_Problem details_
The output should be the records themselves, given again exactly.

_Source records_
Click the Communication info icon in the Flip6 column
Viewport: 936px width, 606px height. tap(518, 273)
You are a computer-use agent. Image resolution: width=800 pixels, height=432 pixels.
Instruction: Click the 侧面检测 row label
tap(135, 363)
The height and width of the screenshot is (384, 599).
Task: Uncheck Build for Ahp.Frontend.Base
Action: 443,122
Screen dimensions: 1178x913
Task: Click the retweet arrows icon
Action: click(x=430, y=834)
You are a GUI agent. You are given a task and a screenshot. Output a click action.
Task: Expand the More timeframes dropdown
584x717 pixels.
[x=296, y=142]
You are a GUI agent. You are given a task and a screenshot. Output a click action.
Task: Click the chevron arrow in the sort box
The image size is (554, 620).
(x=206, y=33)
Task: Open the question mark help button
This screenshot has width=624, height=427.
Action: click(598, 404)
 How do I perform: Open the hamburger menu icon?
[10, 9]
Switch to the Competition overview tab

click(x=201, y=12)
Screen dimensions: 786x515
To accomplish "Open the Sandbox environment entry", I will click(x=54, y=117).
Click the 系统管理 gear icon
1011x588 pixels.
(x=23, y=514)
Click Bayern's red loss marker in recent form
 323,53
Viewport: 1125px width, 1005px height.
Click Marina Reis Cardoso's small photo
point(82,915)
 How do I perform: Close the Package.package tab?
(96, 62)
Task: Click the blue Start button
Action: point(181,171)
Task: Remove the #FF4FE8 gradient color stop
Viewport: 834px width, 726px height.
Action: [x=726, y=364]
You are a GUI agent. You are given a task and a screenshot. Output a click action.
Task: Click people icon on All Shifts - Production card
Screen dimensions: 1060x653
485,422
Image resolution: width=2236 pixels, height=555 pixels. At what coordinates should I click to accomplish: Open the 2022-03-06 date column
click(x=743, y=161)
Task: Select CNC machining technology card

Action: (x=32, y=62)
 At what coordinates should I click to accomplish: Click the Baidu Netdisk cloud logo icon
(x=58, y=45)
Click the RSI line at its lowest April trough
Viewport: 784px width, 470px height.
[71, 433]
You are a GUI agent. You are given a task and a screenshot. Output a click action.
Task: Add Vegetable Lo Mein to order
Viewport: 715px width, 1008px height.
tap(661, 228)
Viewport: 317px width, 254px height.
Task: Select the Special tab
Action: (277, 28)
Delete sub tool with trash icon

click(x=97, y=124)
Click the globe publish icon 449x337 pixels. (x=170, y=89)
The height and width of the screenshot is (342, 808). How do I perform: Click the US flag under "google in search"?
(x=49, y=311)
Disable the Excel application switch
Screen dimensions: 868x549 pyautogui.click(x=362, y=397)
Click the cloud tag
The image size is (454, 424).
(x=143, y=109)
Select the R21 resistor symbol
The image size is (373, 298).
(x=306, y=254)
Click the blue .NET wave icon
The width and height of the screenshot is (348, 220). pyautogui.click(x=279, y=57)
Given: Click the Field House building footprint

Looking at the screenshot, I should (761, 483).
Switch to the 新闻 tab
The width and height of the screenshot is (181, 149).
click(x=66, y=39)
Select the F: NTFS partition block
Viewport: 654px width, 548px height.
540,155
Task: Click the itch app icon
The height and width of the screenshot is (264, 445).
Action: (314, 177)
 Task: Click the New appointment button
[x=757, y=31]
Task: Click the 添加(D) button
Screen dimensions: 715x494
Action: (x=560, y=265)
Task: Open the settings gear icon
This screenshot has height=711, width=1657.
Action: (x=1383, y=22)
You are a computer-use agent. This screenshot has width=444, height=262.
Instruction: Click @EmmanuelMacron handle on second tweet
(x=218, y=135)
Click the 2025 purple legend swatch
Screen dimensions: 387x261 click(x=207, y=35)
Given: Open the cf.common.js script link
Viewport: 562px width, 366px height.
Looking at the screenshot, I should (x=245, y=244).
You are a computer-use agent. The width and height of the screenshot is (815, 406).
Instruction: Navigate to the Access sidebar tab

_Output below_
Click the Communication info icon in the Flip6 column
Viewport: 936px width, 606px height. tap(518, 273)
You are a computer-use agent. Image resolution: width=800 pixels, height=432 pixels.
Instruction: Click the 侧面检测 row label
tap(135, 363)
The height and width of the screenshot is (384, 599).
Task: Uncheck Build for Ahp.Frontend.Base
Action: 443,122
Screen dimensions: 1178x913
Task: Click the retweet arrows icon
Action: click(x=430, y=834)
You are a GUI agent. You are given a task and a screenshot. Output a click action.
Task: Expand the More timeframes dropdown
584x717 pixels.
[x=296, y=142]
You are a GUI agent. You are given a task and a screenshot. Output a click action.
Task: Click the chevron arrow in the sort box
The image size is (554, 620).
(x=206, y=33)
Task: Open the question mark help button
This screenshot has width=624, height=427.
Action: click(598, 404)
 How do I perform: Open the hamburger menu icon?
[10, 9]
Switch to the Competition overview tab

click(x=201, y=12)
Screen dimensions: 786x515
To accomplish "Open the Sandbox environment entry", I will click(x=54, y=117).
Click the 系统管理 gear icon
1011x588 pixels.
(x=23, y=514)
Click Bayern's red loss marker in recent form
 323,53
Viewport: 1125px width, 1005px height.
Click Marina Reis Cardoso's small photo
point(82,915)
 How do I perform: Close the Package.package tab?
(96, 62)
Task: Click the blue Start button
Action: point(181,171)
Task: Remove the #FF4FE8 gradient color stop
Viewport: 834px width, 726px height.
Action: [x=726, y=364]
You are a GUI agent. You are given a task and a screenshot. Output a click action.
Task: Click people icon on All Shifts - Production card
Screen dimensions: 1060x653
485,422
Image resolution: width=2236 pixels, height=555 pixels. At what coordinates should I click to accomplish: Open the 2022-03-06 date column
click(x=743, y=161)
Task: Select CNC machining technology card

Action: (x=32, y=62)
 At what coordinates should I click to accomplish: Click the Baidu Netdisk cloud logo icon
(x=58, y=45)
Click the RSI line at its lowest April trough
Viewport: 784px width, 470px height.
[71, 433]
You are a GUI agent. You are given a task and a screenshot. Output a click action.
Task: Add Vegetable Lo Mein to order
Viewport: 715px width, 1008px height.
tap(661, 228)
Viewport: 317px width, 254px height.
Task: Select the Special tab
Action: (277, 28)
Delete sub tool with trash icon

click(x=97, y=124)
Click the globe publish icon 449x337 pixels. (x=170, y=89)
The height and width of the screenshot is (342, 808). How do I perform: Click the US flag under "google in search"?
(x=49, y=311)
Disable the Excel application switch
Screen dimensions: 868x549 pyautogui.click(x=362, y=397)
Click the cloud tag
The image size is (454, 424).
(x=143, y=109)
Select the R21 resistor symbol
The image size is (373, 298).
(x=306, y=254)
Click the blue .NET wave icon
The width and height of the screenshot is (348, 220). pyautogui.click(x=279, y=57)
Given: Click the Field House building footprint

Looking at the screenshot, I should (761, 483).
Switch to the 新闻 tab
The width and height of the screenshot is (181, 149).
click(x=66, y=39)
Select the F: NTFS partition block
Viewport: 654px width, 548px height.
540,155
Task: Click the itch app icon
The height and width of the screenshot is (264, 445).
Action: (314, 177)
 Task: Click the New appointment button
[x=757, y=31]
Task: Click the 添加(D) button
Screen dimensions: 715x494
Action: (x=560, y=265)
Task: Open the settings gear icon
This screenshot has height=711, width=1657.
Action: (x=1383, y=22)
You are a computer-use agent. This screenshot has width=444, height=262.
Instruction: Click @EmmanuelMacron handle on second tweet
(x=218, y=135)
Click the 2025 purple legend swatch
Screen dimensions: 387x261 click(x=207, y=35)
Given: Open the cf.common.js script link
Viewport: 562px width, 366px height.
Looking at the screenshot, I should (x=245, y=244).
You are a computer-use agent. The width and height of the screenshot is (815, 406).
Instruction: Navigate to the Access sidebar tab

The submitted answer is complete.